Denn es geht in dieser Episode nur darum, mit welchem der drei Männer sie zuerst ausführlich redet. Es wird impliziert, dass der dann auch ihr neuer Partner sein wird. Das wird nicht in Frage gestellt. Und das finde ich wirklich gruselig, weil die Frau, um die es geht, offensichtlich keinerlei Präferenzen, keine No-Gos, keinerlei eigenen Willen hat, wenn es um die Wahl ihres nächsten Partners geht. Wie kann es sonst sein, dass der erste, der bei ihr landet dann auf jeden Fall ... bei ihr landet?
Sie ist hier die willen- und agendalose Trophäe, die dem Mann zuerkannt wird, der sich am meisten "bemüht" und damit das "Recht" gewinnt, ihre Aufmerksamkeit für die nächsten x Jahre (oder im Falle Barneys x Stunden) zu beanspruchen.
Letztendlich gewinnt der Kollege, sie Leben glücklich ever after, die Dame hat immer noch keinen Charakter. Yay.

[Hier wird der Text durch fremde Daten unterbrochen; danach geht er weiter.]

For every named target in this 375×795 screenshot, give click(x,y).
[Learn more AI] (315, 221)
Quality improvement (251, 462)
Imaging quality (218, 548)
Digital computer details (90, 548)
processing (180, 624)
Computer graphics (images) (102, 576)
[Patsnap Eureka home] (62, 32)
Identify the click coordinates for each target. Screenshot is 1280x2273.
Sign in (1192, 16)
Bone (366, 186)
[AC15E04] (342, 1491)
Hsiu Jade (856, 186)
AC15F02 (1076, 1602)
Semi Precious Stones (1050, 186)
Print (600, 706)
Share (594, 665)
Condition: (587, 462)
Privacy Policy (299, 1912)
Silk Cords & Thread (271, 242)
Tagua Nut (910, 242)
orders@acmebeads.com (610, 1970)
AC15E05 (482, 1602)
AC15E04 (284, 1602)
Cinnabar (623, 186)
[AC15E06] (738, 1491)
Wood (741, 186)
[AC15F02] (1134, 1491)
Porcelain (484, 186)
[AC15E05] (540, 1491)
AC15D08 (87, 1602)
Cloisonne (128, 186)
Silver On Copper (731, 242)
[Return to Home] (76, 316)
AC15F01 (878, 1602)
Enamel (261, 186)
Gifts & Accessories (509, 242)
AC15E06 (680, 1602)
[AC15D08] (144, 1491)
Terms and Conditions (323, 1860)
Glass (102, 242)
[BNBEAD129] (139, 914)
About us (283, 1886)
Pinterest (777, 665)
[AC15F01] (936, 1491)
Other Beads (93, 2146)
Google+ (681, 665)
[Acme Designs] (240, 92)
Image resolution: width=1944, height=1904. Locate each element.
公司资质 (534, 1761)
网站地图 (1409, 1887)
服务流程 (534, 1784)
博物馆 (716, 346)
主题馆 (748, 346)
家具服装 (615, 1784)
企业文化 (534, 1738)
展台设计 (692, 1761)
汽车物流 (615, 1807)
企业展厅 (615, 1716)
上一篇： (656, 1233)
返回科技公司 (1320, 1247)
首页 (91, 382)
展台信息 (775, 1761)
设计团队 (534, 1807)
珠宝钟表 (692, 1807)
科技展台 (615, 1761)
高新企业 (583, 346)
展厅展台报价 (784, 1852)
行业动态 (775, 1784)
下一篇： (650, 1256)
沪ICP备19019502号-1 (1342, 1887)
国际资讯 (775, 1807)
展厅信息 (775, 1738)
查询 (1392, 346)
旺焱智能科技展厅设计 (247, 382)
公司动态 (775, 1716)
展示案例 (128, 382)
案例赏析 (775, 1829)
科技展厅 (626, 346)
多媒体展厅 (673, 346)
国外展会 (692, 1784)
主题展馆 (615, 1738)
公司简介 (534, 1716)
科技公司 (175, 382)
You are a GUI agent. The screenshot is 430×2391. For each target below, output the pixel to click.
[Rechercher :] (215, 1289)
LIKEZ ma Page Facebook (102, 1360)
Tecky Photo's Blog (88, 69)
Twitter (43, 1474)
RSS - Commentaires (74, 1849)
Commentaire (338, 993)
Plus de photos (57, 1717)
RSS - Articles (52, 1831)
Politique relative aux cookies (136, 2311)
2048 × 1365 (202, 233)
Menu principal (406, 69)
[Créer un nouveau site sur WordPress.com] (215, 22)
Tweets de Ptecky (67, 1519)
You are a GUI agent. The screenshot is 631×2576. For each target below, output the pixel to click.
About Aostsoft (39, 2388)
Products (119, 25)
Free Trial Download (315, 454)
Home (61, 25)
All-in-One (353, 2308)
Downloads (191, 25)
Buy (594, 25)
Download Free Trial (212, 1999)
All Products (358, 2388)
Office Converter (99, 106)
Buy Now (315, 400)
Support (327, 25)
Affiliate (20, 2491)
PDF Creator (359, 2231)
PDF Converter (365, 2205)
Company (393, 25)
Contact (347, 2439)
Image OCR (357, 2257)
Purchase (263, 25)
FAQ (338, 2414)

Bei der ganzen Farce handelt es sich unter anderem um ein Problem von HIMYM an sich; die Macher_innen haben die Story so konzipiert, dass man sich mit Ted identifizieren soll, aber wenn man hunderte Folgen produziert und er in jeder dritten eine neue "ewige und große Liebe" kennen lernt, die er angeblich heiraten will, wirkt das einfach, als wäre er zu keinem Bisschen Selbstreflektion fähig.

Das, was mich an der Serie stört, ist aber auch Ausdruck dessen, was mich an der Gesellschaft allgemein stört: die Normalität von sexistischen Witzen, die Normierung von Äußerlichkeiten und Bestrafung von "Hässlichkeit", die immer gleichen Hauptakteure (weder divers in (Nicht-) Behinderung, Sexualität oder Herkunft) und der allgemein heuchlerische Umgang mit "Liebe" und "Romantik".
Ich würde Marshall und Lily durchaus als ein nettes Paar beschreiben, aber mit Teds Bemühungen kann ich einfach nicht sympathisieren, weil er mir zu oberflächlich, unehrlich und falsch vorgeht.

Besonders große Schwierigkeiten hat HIMYM offensichtlich dabei, Frauen, die nicht zu den beiden Hauptakteurinnen (Robin und Lily) gehören, tatsächlich als menschliche Wesen darzustellen, die zu mehr als einer Reaktion zwischen "hysterisch", "unerklärlich aggressiv", "einfach durchgeknallt" oder "uninteressant, weil hässlich/alleinerziehend/zu alt, ..." fähig sind.
Was am Ende bleibt, ist der Humor, der es zunehmend weniger fertig bringt, das verblassen zu lassen, weswegen ich HIMYM sonst abhaken würde.